WHAT YOU NEED TO DO: Check each line below for the word "Expand", and copy those that have it.

START RECORDS TO USE

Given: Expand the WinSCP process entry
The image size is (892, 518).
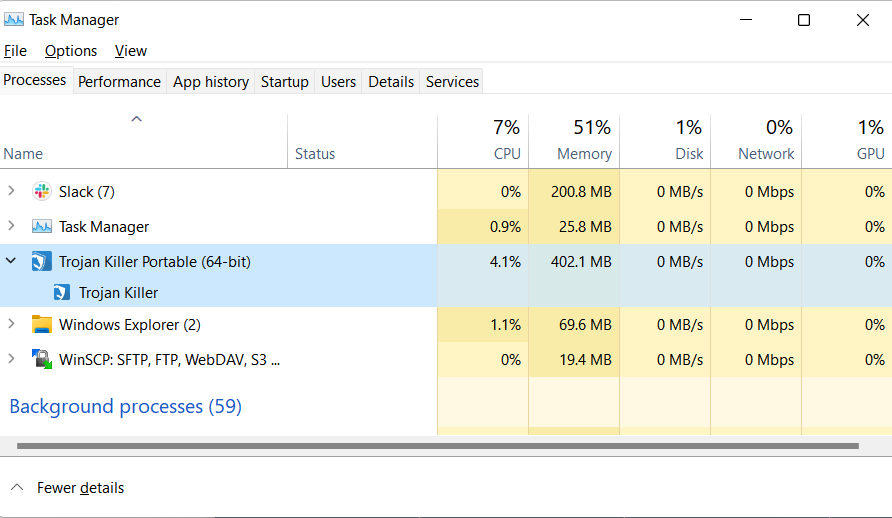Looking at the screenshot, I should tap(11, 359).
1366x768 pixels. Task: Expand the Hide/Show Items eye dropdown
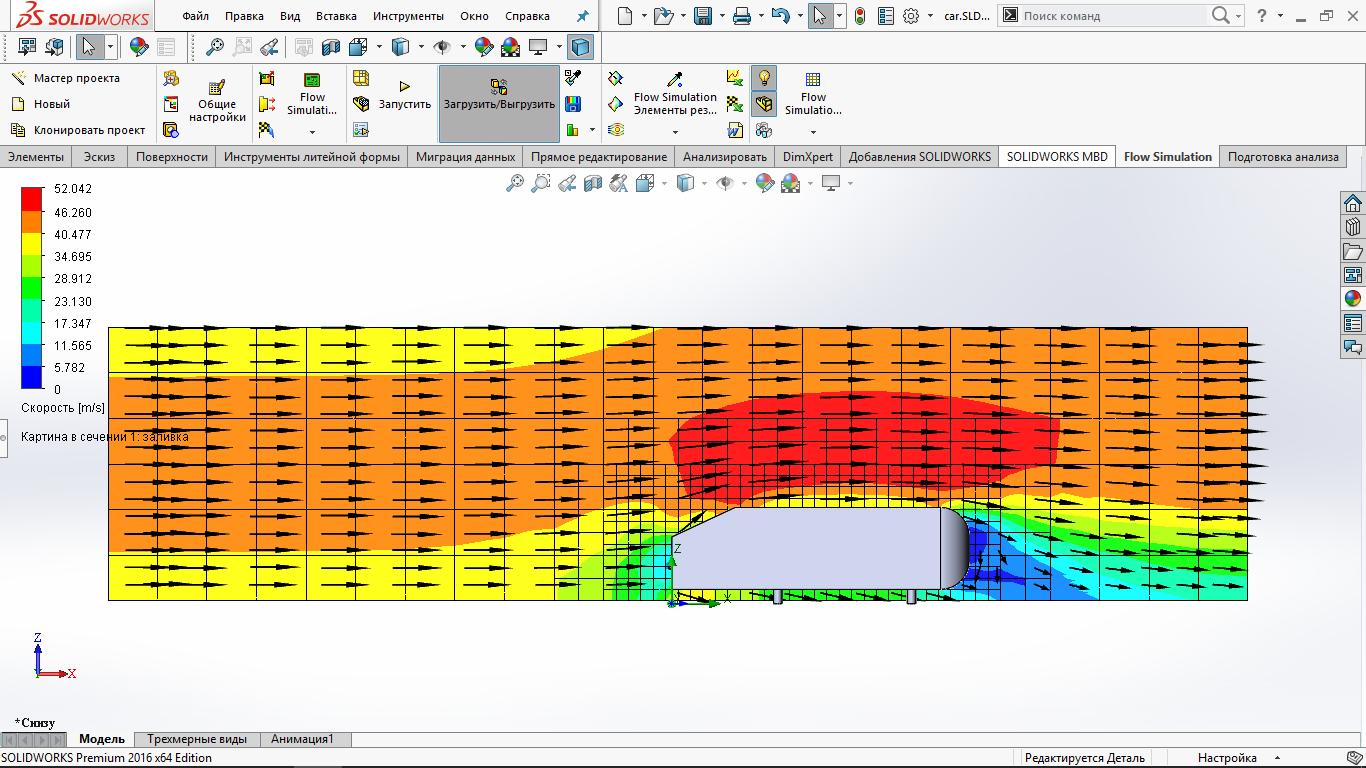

END RECORDS TO USE
START RECORDS TO USE

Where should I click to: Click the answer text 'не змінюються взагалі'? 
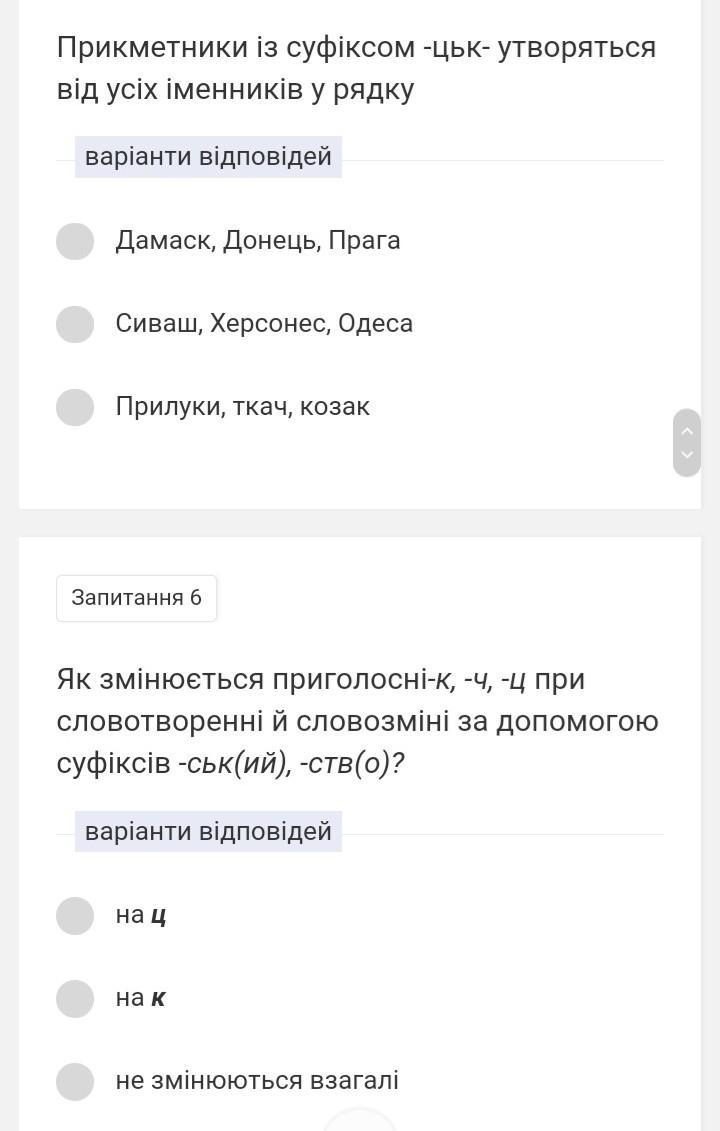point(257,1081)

END RECORDS TO USE

EXERCISE SOLUTION:
Given: Expand the WinSCP process entry
1366x768 pixels. Task: Expand the Hide/Show Items eye dropdown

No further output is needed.